Das Staatsgebiet von Mosambik zieht sich über 2.800 Kilometer an der ostafrikanischen Küste entlang und reicht von der tropischen Zone im Norden bis zur subtropischen weiter südlich. Der größte Teil des Landes liegt im Bereich der sogenannten sommerfeuchten bzw. wechselfeuchten Tropen. Hier gibt es zwei Jahreszeiten, von April bis September eine Trockenzeit mit Dürreperioden sowie von Oktober bis März die Regenzeit, in der heftige Zyklone auftreten, die massive Schäden anrichten können. Neben dieser groben Einteilung lassen sich in Mosambik drei Klimazonen unterscheiden. Die nördliche Küstenzone, die dem Äquator am nächsten liegt, zeichnet sich durch ganzjährig konstante Temperaturen um die 30-Grad-Marke aus. Auch nachts kühlt es hier nie unter 20 Grad ab.
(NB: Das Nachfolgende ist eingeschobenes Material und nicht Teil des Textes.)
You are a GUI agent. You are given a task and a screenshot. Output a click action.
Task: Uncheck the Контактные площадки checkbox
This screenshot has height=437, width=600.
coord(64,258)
In den Sommermonaten zwischen Oktober und März bringt der Nordost-Monsun feuchte Luftmassen heran und sorgt für ausgiebige Niederschläge. Noch ausgeprägter ist die Regenzeit in der südlichen Küstenregion, die stärker vom Südost-Passat geprägt ist und trotz allgemein ähnlicher Klimabedingungen etwas größere Temperaturschwankungen aufweist. Das höher gelegene Landesinnere ist mit sommerlichen Spitzentemperaturen von 37, manchmal sogar bis zu 40 Grad die heißeste Region des Landes. Hier sind einige Bereiche während der Regenzeit nicht passierbar. Dies betrifft auch Nationalparks.